Ia memejamkan matanya. Cengkramannya pada bahuku pun dilepasnya. Ia menghirup napas dalam-dalam, seakan hal yang ingin ia sampaikan itu adalah hal yang besar.

“Aku,” ia memulai. “Aku hanya menyayangi 2 orang wanita di dunia ini. 2 orang wanita yang begitu berarti di hidupku. Ketika salah satunya meninggalkanku, yang satunya berdiri kokoh disisiku. Menopangku, memberiku semangat untuk bangkit. Yang kuingat, gadis ini begitu manis. Tak peduli apapun yang orang katakan, ia tetap dirinya. Gadis yang membuatku kagum, diam-diam mengaguminya. Bahkan secara tak sadar aku sudah jatuh dalam pesonanya. Namun sayangnya suatu ketika gadis ini terpuruk. Senyumnya menghilang dari parasnya. Ia bersedih. Secara tak sadar, aku ikut bersedih karenanya. Tapi aku ingat sikapnya saat aku berada dalam keterpurukan. Ia selalu menjadi penopangku, penyemangatku. Sejak itulah, kuputuskan untuk menjaganya. Menyemangatinya. Takkan kubiarkan senyum itu hilang dari parasnya,” ia berbicara seolah ia sedang jatuh cinta. Ah yeah, tentu. Ia jatuh cinta pada Jaehyun.

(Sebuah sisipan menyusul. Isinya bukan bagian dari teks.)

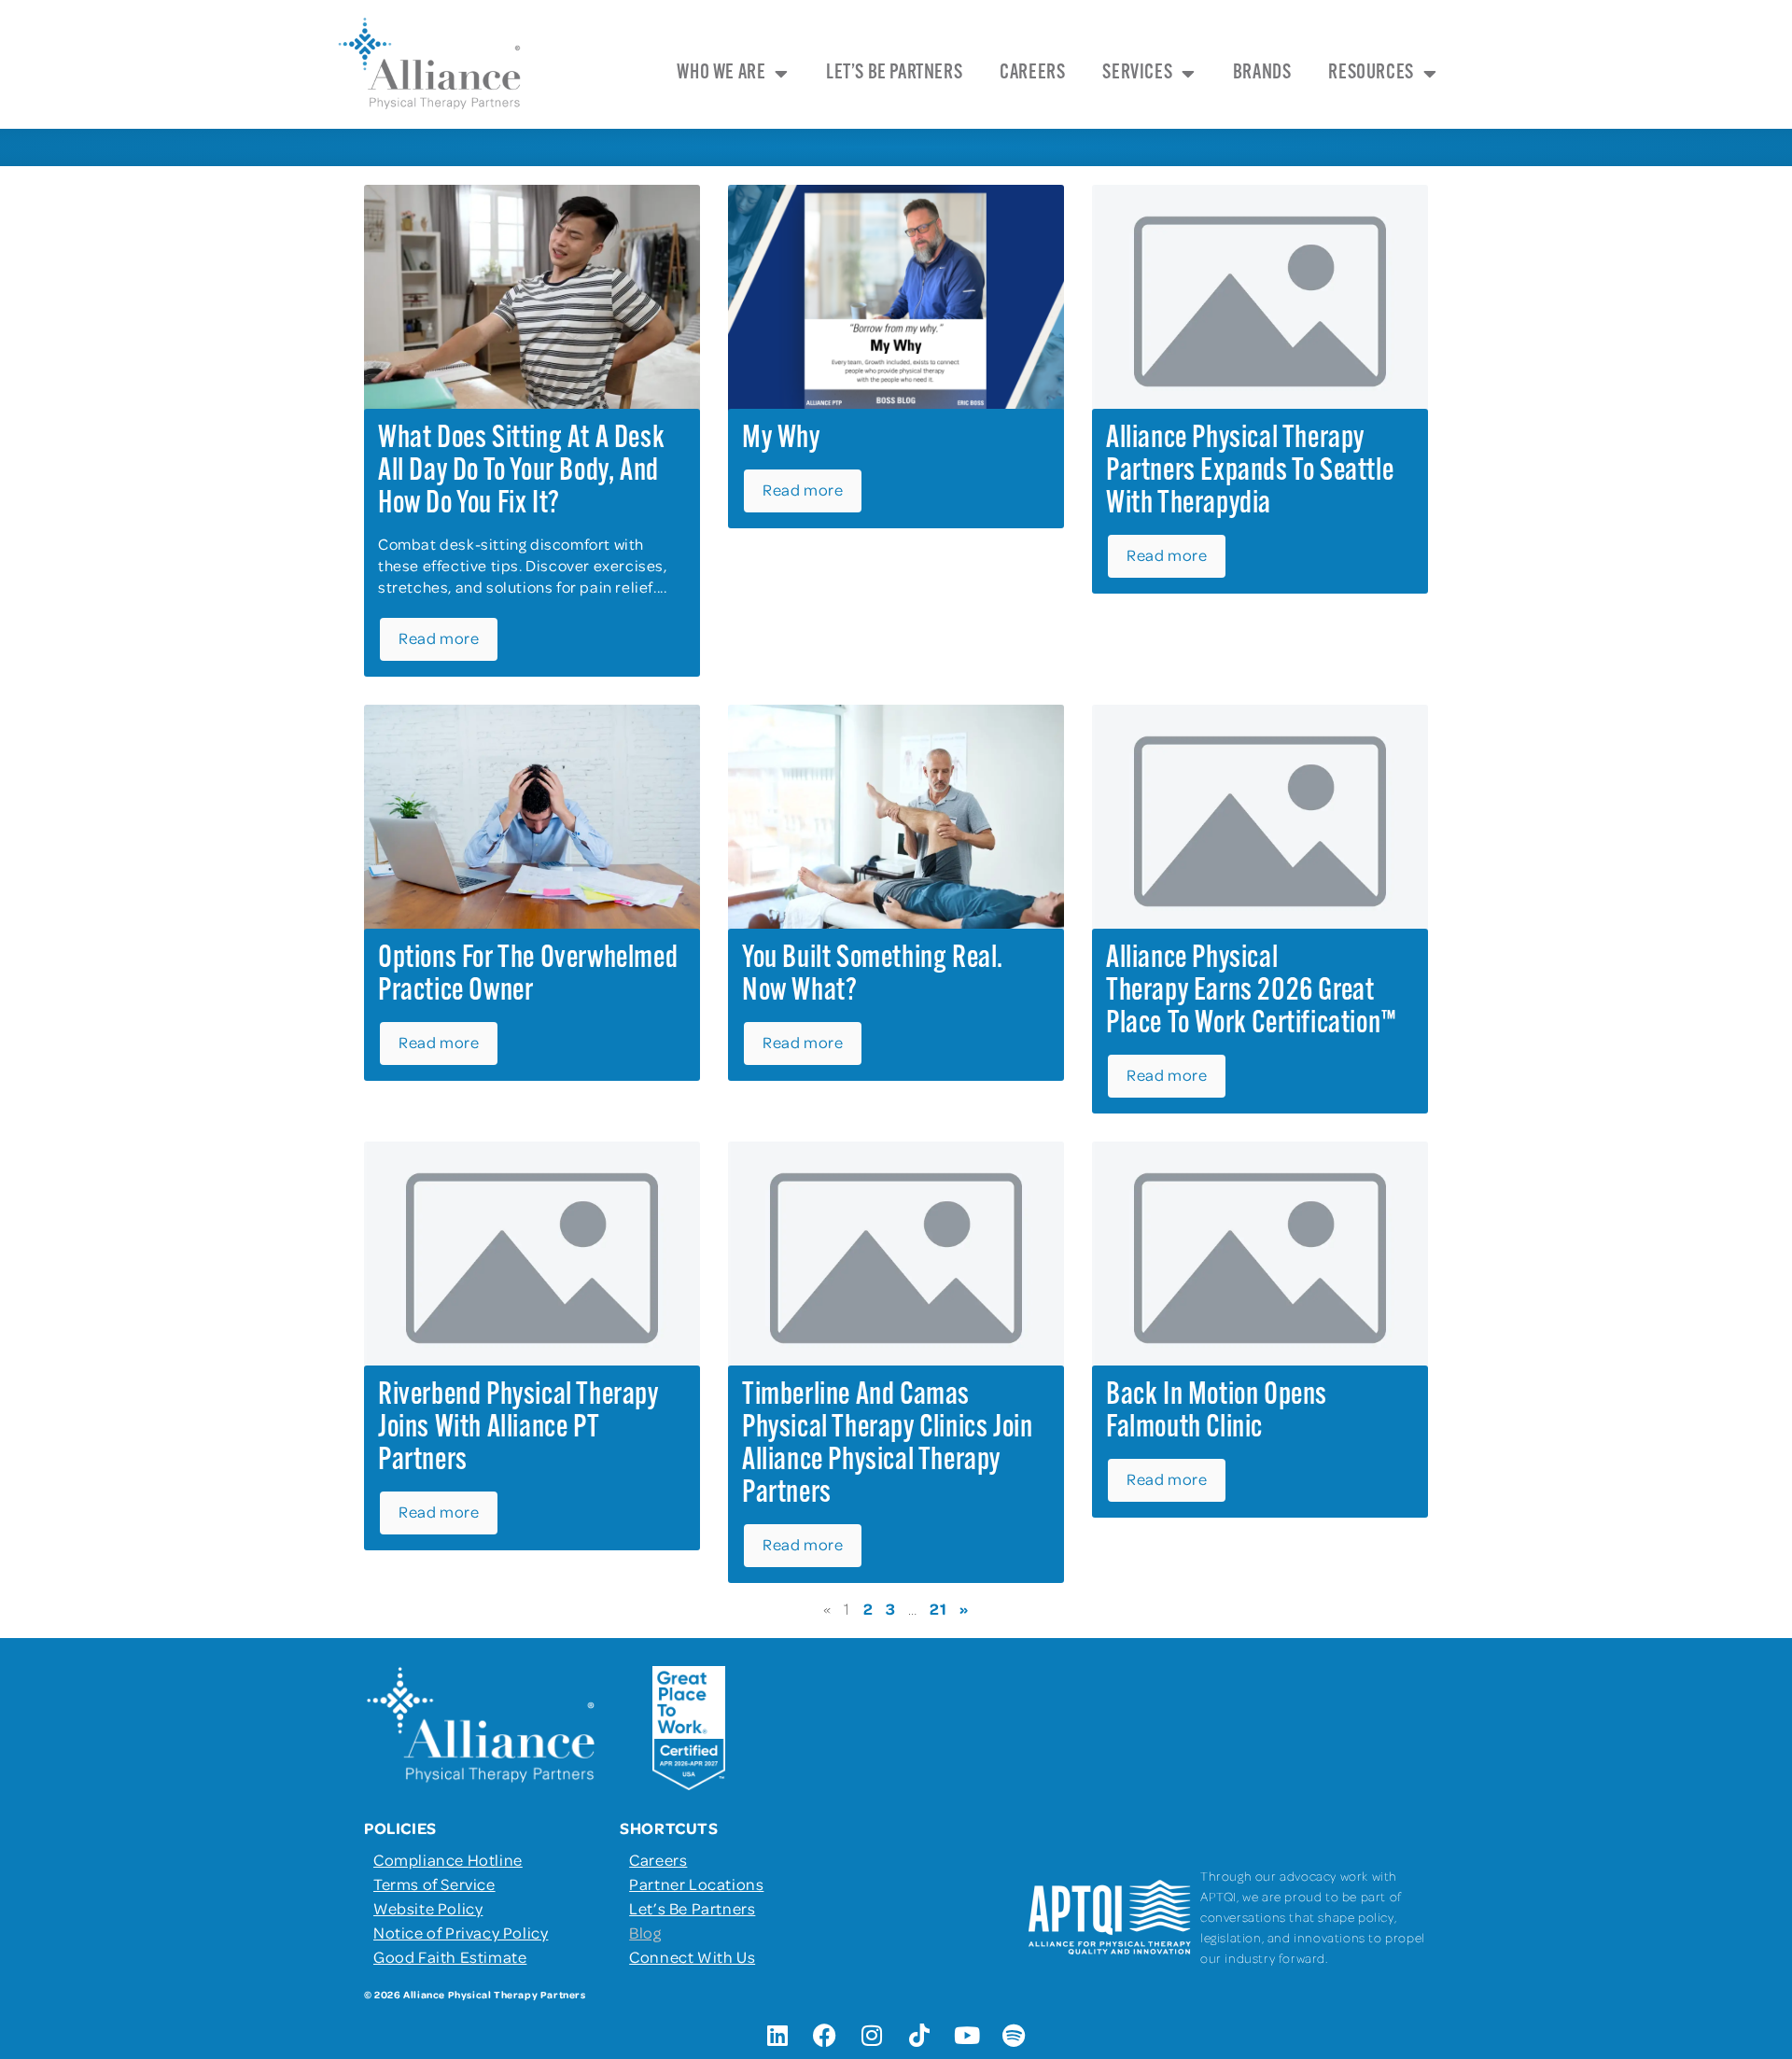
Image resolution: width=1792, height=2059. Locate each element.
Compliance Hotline (448, 1859)
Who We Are (721, 73)
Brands (1262, 73)
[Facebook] (825, 2035)
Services (1137, 73)
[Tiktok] (919, 2035)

Aku tetap diam, tak bergeming sedikitpun.

“Bisakah kau singkat?” maafkan aku, Yunnie-ah.

“Baiklah. Gadis itu begitu memikatku. Awalnya aku tak menyadarinya. Namun kini aku sadar, bahwa aku hanya mencintainya,” ujarnya.

“Oke, aku sudah mendengarkanmu. Sekarang aku pergi”

“Joongie-ah,” ujarnya lirih.

Aku hanya menoleh.

“Tak bisakah kau menebak siapa gadis itu?” tanyanya.

“Yang jelas bukan aku,” jawabku singkat, kemudian aku berlalu meninggalkannya.

“Nama gadis itu adalah KIM JAEJOONG! SARANGHAE, JOONGIE-AH!” teriaknya.

Deg

Apa yang barusan ia katakan? Ia.. mencintaiku? Pasti ini mimpi. Ya, pasti ini mimpi. Bukankah aku mendengarnya sendiri tadi, aku mendengarnya mengatakan ia mnyukai Jaehyun? Kim Jaejoong, sadarlah!

Aku terdiam sejenak.

“Joongie-ah, saranghae. Nae yeojachinguga dweojullae?” entah sejak kapan Yunho sudah berdiri di hadapanku (lagi).

Dan yang kusadari, hujan semakin deras, kami basah kuyup.

“M-Mwo?” hanya itu yang keluar dari bibirku.

“Saranghae,” ucapnya lembut, selembut beledu.

Kemudian yang kurasakan adalah sebuah sentuhan lebut di bibirku. Dapat kurasakan deru napasnya, sentuhan bibirnya yang bertemu dengan bibirku. Manis.

Tunggu dulu. Dia.. menciumku? MENCIUMKU? YUNNIE MENCIUMKU?!

“HUAAAAAAAAAA,” reflek kudorong tubuhnya menjauh hingga ia sukses jatuh terduduk di depanku.

“Aish appo~~ Ya! Joongie! Kau mau mencelakaiku? Aish appo,” ujarnya sambil berusaha berdiri dan menepuk pantatnya.

“Jung Yunnie! Apa baru saja kau lakukan, hah?!” dadaku naik turun, aku shock.

“Menciummu,” jawabnya polos.

“Ya! Kau! Aish” kuacak rambutku yang basah. Pasti penampilanku sangat berantakan sekarang.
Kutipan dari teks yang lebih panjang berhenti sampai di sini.